In pochi come Alessandra Carnaroli hanno restituito dignità alle parole senza maneggiarle o deformarle. Il suo enorme taglia e incolla letterario, con la cronaca in veste di assoluta protagonista e ispiratrice, ha come scopo ultimo la chiarezza: “La realtà è reale. Le immagini che offro non sono rimandi ad altro, non hanno significati reconditi”.
La scrittrice fanese (è di Piagge, dove vive tuttora) ha fatto ciò che ogni poeta serio, autentico, intelligente dovrebbe e cioè ridare vita reale alle cose e ai fatti. Ciò che viviamo, insomma, è descrivibile e interpretabile senza forzature o scopi o manomissioni. E’ ciò che è. E così Carnaroli si immerge in queste profondità abissali “prendendo distanza dalle paure” perchè “lo scrivere mi dà questa possibilità”, quella di osservare e scrutare e dunque raccontare, sì, anche i crimini e le violenze di cui è capace l’uomo, soprattutto quelli.
E’ qui che vive l’essenza dei suoi versi, nel sociale, nella “manutenzione” poetica dell’esistente. Con i suoi libri ha sedotto il pubblico italiano e internazionale (tanto da attirare l’attenzione, tra gli altri, di Aldo Nove, Tommaso Ottonieri, Andrea Cortellessa, Helena Janaczek, che hanno scritto su di lei), e le pagine sono piene di versi stringati e feroci che denunciano quella stessa realtà che la poetessa ha così rispettato nel linguaggio, quando ha “deciso di vedere“.
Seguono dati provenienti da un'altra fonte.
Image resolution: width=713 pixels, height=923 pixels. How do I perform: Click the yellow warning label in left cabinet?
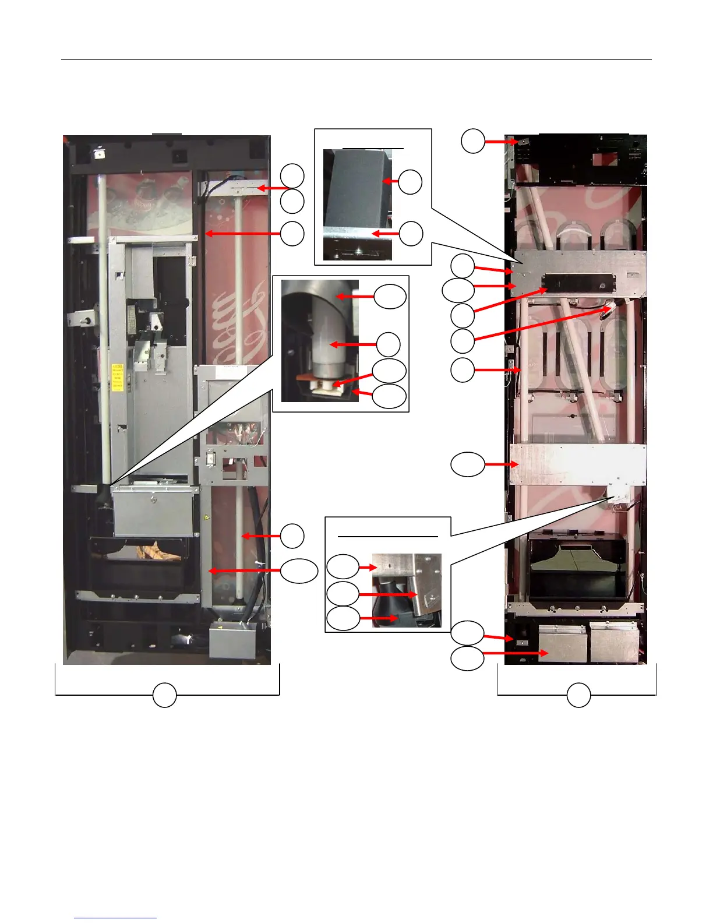[117, 376]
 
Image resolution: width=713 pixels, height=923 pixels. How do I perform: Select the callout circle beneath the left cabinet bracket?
[165, 696]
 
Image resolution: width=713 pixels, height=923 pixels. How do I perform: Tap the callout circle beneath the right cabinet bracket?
[578, 696]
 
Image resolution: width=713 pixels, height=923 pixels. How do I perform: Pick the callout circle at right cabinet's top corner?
[473, 141]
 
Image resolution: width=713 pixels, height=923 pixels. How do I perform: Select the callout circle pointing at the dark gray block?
[410, 182]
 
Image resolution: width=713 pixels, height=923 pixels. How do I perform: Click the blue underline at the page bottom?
[116, 918]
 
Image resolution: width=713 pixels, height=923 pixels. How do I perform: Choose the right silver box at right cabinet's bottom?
[614, 642]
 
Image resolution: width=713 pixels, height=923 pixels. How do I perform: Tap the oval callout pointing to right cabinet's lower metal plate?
[468, 464]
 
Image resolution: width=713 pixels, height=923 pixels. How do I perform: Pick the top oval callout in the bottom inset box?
[343, 566]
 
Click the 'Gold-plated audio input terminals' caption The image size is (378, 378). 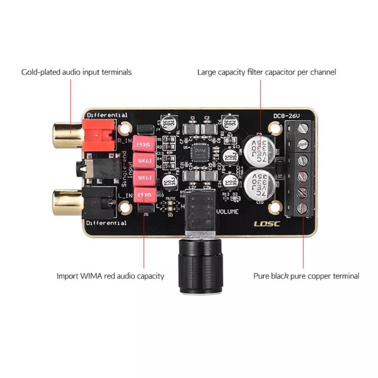coord(76,72)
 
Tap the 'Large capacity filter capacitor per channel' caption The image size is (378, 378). coord(266,72)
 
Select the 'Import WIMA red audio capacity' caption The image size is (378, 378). coord(110,276)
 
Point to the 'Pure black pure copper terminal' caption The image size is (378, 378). coord(306,276)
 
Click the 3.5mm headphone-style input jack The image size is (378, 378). coord(87,169)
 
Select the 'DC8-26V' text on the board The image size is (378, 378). coord(288,115)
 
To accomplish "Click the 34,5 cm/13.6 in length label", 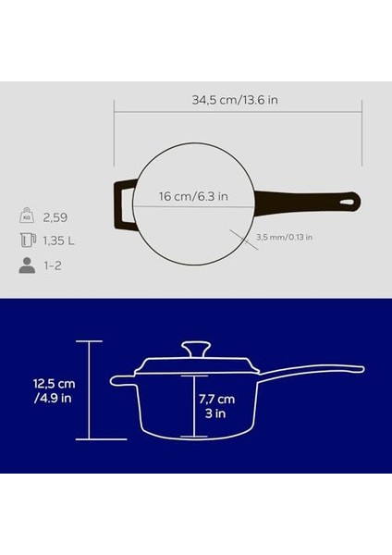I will pyautogui.click(x=237, y=99).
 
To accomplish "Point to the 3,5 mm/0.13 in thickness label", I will pyautogui.click(x=284, y=237).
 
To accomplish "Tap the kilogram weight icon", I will pyautogui.click(x=28, y=217).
“In Femminimondo ho messo con testo a fronte fatti di cronaca e la ‘traduzione’ poetica di essi” ci racconta. Più che la Szymborska, a cui va immediatamente il pensiero per una chiara consonanza, sono stati Nanni Ballestrini e il suo Gruppo 63 ad ispirarla “nell’utilizzo del materiale pubblico” e nel tentativo di “raccontare della violenza, slegata da qualsiasi motivazione”. Insomma, la realtà già basta.
Ciò che può fare chi scrive è rendere noto che “il male ci appartiene”. “Scopriamo – sottolinea Alessandra – che vittime e carnefici in fondo sono legati a doppio filo, sono molto più vicini di quanto avremmo sospettato”. E’ un viaggio, quello della Carnaroli, nelle periferie del visibile, lungo i margini, in quei bordi e limiti in cui ancora sono relegati deboli e donne. “Finisco per parlare di violenze di genere, sessismo, interruzioni di gravidanza: fenomeni che continuano ad esistere ancora oggi quando la donna vuole autodeterminarsi”.
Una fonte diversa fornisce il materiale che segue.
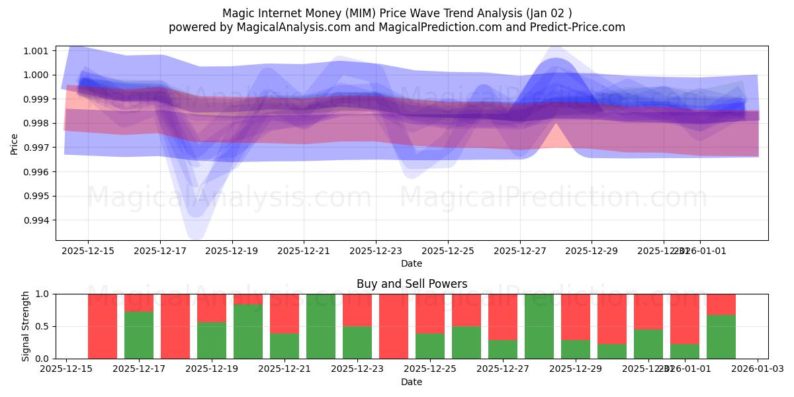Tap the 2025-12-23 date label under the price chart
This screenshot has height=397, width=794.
coord(376,251)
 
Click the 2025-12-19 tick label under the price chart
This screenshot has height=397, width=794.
coord(232,251)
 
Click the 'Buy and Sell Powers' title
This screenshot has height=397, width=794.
coord(412,284)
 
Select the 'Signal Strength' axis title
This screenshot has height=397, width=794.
coord(26,326)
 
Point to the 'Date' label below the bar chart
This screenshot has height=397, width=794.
coord(412,382)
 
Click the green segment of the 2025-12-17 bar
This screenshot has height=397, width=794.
coord(139,335)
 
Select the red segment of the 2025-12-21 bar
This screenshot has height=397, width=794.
coord(284,313)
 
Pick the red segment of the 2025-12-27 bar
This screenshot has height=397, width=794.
coord(503,317)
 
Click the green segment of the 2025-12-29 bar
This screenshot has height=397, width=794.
coord(576,349)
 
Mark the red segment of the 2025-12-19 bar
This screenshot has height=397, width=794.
coord(212,308)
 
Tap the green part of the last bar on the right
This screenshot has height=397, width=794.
coord(721,337)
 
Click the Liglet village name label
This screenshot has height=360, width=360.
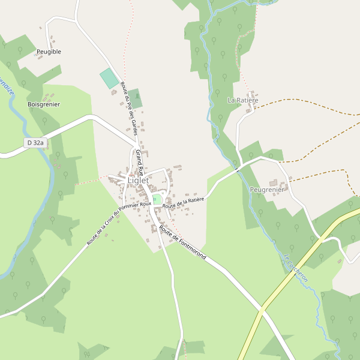pyautogui.click(x=137, y=180)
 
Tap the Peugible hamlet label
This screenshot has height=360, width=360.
pyautogui.click(x=49, y=52)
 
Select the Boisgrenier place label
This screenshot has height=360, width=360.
pyautogui.click(x=44, y=104)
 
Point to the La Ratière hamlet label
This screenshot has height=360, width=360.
pyautogui.click(x=242, y=100)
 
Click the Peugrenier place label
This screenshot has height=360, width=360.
pyautogui.click(x=266, y=190)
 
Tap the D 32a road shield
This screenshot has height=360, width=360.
pyautogui.click(x=36, y=143)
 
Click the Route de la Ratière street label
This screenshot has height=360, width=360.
pyautogui.click(x=184, y=202)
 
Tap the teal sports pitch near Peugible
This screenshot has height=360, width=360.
pyautogui.click(x=109, y=79)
I libri della marchigiana (tra i titoli piú significativi: Femminimondo, Primine, Sespersa, In caso di smarrimento / riportare a:, e per Einaudi 50 tentati suicidi più 50 oggetti contundenti” definito “un ironico ‘manuale Ikea’ sul suicidio, affinchè se ne parli, perchè le parole mettono in luce”) contengono dunque una realtà descritta così sobriamente da svelarne le pecche e i vuoti, talora cosmici, tanto da ricordare il sommo maestro a cui si ispira chi scrive da queste parti, Leopardi cioè, ma con una marcia di attualità in più, come quando si ammira una natura morta di Morandi. Protagonisti sono le cose, gli oggetti con cui la Carnaroli confessa di avere “un rapporto feticistico, perchè dotati di un senso, diventano voce di qualcos’altro”.
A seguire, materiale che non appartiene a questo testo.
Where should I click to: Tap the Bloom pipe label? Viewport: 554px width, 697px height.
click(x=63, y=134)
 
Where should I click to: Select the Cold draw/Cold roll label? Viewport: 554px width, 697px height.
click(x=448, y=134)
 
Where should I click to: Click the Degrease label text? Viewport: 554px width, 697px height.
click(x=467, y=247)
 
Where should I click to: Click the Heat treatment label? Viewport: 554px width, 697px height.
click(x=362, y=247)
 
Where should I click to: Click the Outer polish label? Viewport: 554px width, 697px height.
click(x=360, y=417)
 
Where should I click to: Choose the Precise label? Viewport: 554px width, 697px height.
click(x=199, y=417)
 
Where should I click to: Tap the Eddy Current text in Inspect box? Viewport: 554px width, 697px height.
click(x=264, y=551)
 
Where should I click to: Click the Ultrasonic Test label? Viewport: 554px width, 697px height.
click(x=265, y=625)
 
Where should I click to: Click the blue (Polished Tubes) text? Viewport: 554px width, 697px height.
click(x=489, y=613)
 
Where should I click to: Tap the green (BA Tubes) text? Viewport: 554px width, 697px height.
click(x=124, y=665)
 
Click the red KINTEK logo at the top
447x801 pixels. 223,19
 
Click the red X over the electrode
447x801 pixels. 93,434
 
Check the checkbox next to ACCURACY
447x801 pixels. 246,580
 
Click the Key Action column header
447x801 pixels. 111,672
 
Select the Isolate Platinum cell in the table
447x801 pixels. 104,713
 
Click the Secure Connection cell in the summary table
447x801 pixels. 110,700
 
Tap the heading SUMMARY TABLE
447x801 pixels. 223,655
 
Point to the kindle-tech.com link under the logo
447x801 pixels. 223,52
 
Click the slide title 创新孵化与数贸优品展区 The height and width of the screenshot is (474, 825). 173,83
Alessandra ha scelto, a differenza di molti suoi contemporanei, di immergersi nel reale, anche quando esso spaventa e minaccia, perchè “è l’unica possibilità che ho”. E’ maestra, educa da sempre bimbi dai tre ai sei anni, organizza serate culturali, là, nella terra che l’ha creata – non a Milano o Parigi dove ha vissuto – e che le fornisce spunti gergali e colloqualismi che finiscono nelle sue creazioni. Perchè, questa crediamo sia la testimonianza più attuale della scrittrice, non sappiamo se il visibile si riaggiusterà pentendosi della sua cieca e silenziosa violenza, ma certo possiamo renderlo protagonista così com’è, per testimoniare qual è “lo stato delle cose”, senza infingimenti.